» What the task requires
Could you reproduce all of the material below word for word, leaving the pictures out of your answer?

══ Records provided ══

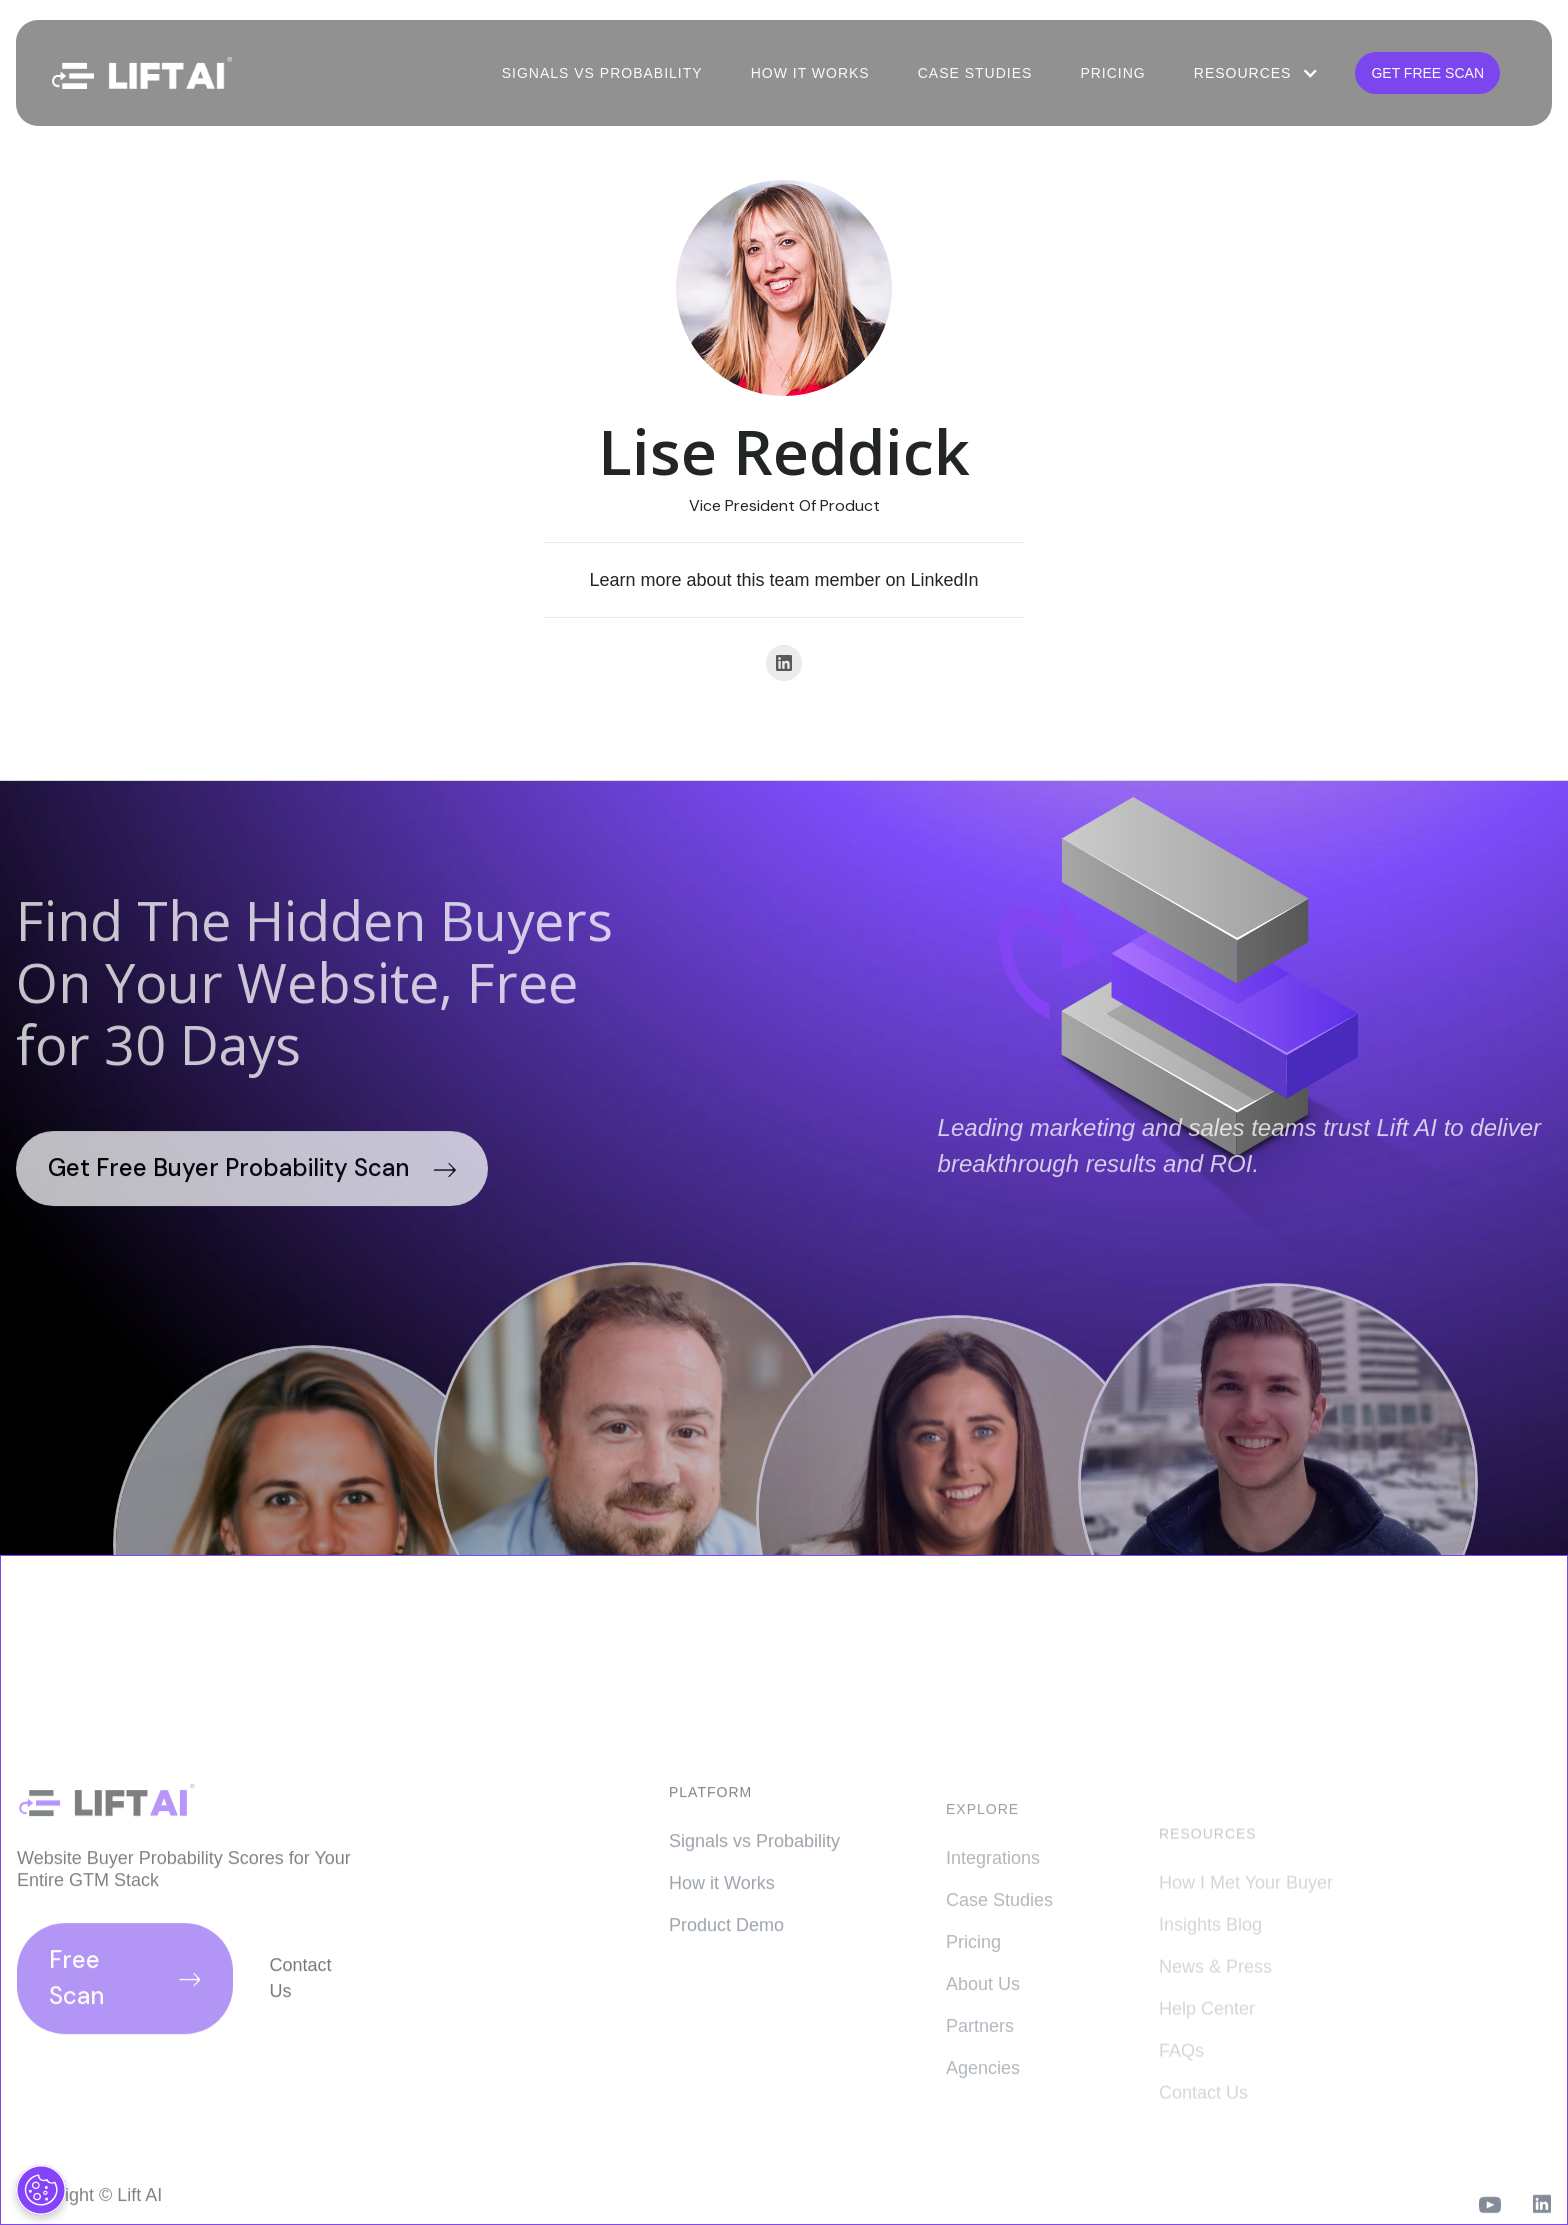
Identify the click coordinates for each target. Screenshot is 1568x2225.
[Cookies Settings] (41, 2190)
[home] (142, 73)
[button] (1255, 73)
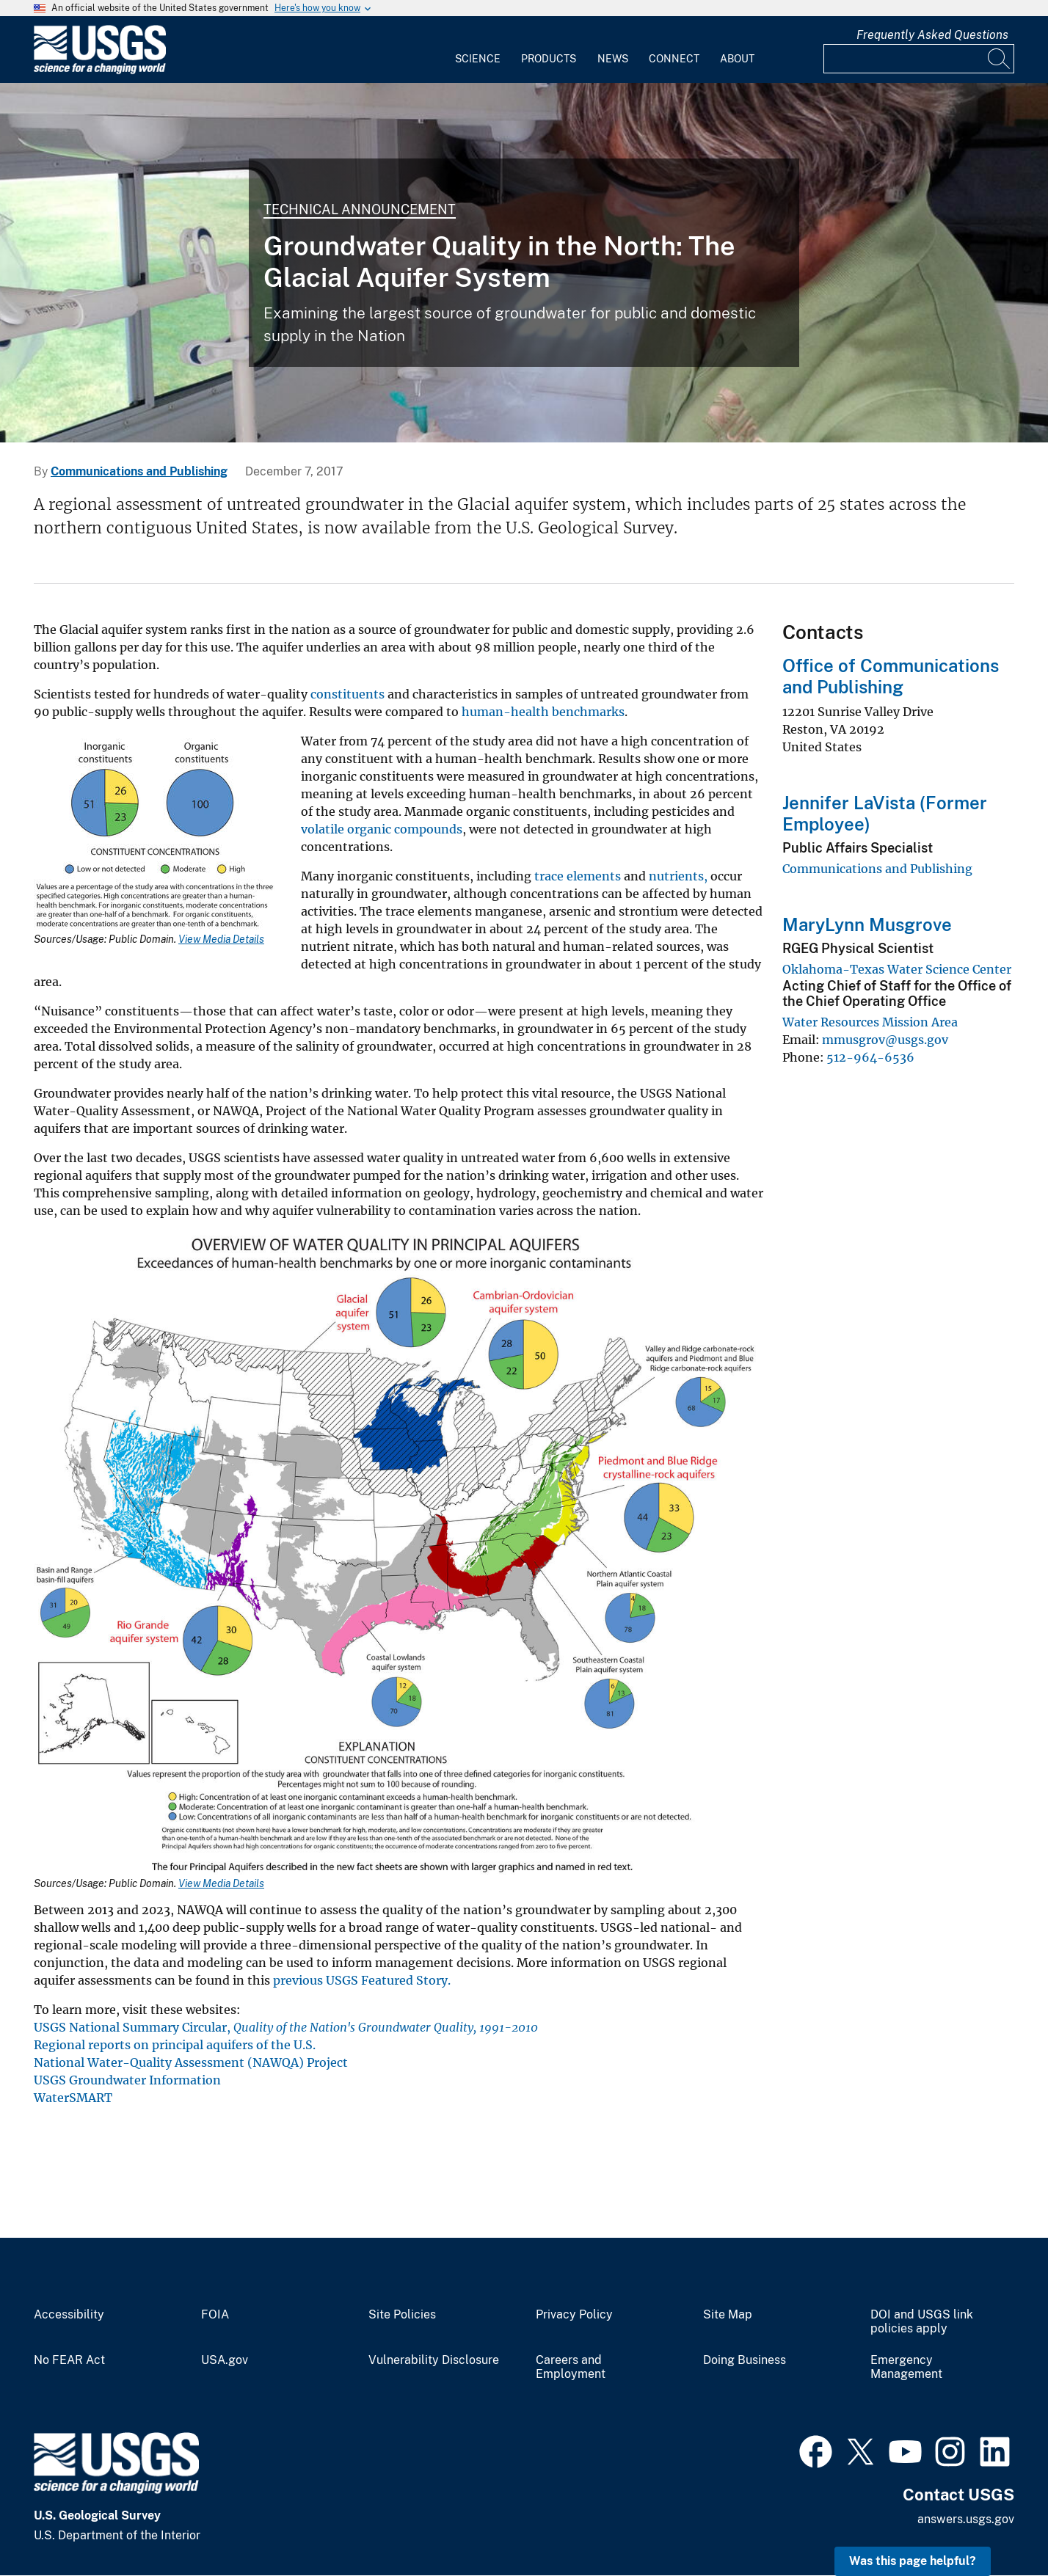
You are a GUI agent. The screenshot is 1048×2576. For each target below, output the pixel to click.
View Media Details (221, 939)
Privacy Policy (574, 2314)
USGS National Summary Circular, (286, 2027)
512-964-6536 (870, 1057)
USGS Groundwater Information (127, 2080)
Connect (674, 59)
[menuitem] (478, 50)
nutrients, (678, 876)
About (737, 59)
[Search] (999, 58)
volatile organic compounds (381, 829)
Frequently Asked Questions (932, 35)
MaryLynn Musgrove (867, 924)
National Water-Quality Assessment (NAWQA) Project (191, 2062)
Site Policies (402, 2314)
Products (548, 59)
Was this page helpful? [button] (912, 2561)
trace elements (577, 876)
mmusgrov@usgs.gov (885, 1039)
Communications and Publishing (139, 471)
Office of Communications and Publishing (890, 676)
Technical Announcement (359, 209)
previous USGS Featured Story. (362, 1980)
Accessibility (69, 2314)
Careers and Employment (570, 2367)
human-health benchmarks (543, 711)
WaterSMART (73, 2097)
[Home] (100, 71)
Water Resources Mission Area (870, 1022)
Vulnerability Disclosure (433, 2360)
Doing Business (744, 2360)
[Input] (918, 58)
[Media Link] (158, 835)
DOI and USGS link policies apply (921, 2321)
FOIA (215, 2314)
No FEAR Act (69, 2360)
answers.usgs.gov (965, 2519)
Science (478, 59)
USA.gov (224, 2360)
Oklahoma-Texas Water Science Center (896, 969)
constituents (347, 694)
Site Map (727, 2314)
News (612, 59)
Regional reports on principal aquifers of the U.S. (175, 2044)
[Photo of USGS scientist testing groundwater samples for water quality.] (524, 262)
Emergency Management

═══

» Output for this task
Identify the click coordinates for each target. Screenshot is 1568x2225.
[Cookies Settings] (41, 2190)
[home] (142, 73)
[button] (1255, 73)
You are a GUI agent. The screenshot is 1048×2576. For each target below, output the pixel to click.
View Media Details (221, 939)
Privacy Policy (574, 2314)
USGS National Summary Circular, (286, 2027)
512-964-6536 (870, 1057)
USGS Groundwater Information (127, 2080)
Connect (674, 59)
[menuitem] (478, 50)
nutrients, (678, 876)
About (737, 59)
[Search] (999, 58)
volatile organic compounds (381, 829)
Frequently Asked Questions (932, 35)
MaryLynn Musgrove (867, 924)
National Water-Quality Assessment (NAWQA) Project (191, 2062)
Site Policies (402, 2314)
Products (548, 59)
Was this page helpful? [button] (912, 2561)
trace elements (577, 876)
mmusgrov@usgs.gov (885, 1039)
Communications and Publishing (139, 471)
Office of Communications and Publishing (890, 676)
Technical Announcement (359, 209)
previous USGS Featured Story. (362, 1980)
Accessibility (69, 2314)
Careers and Employment (570, 2367)
human-health benchmarks (543, 711)
WaterSMART (73, 2097)
[Home] (100, 71)
Water Resources Mission Area (870, 1022)
Vulnerability Disclosure (433, 2360)
Doing Business (744, 2360)
[Input] (918, 58)
[Media Link] (158, 835)
DOI and USGS link policies apply (921, 2321)
FOIA (215, 2314)
No FEAR Act (69, 2360)
answers.usgs.gov (965, 2519)
Science (478, 59)
USA.gov (224, 2360)
Oklahoma-Texas Water Science Center (896, 969)
constituents (347, 694)
Site Map (727, 2314)
News (612, 59)
Regional reports on principal aquifers of the U.S. (175, 2044)
[Photo of USGS scientist testing groundwater samples for water quality.] (524, 262)
Emergency Management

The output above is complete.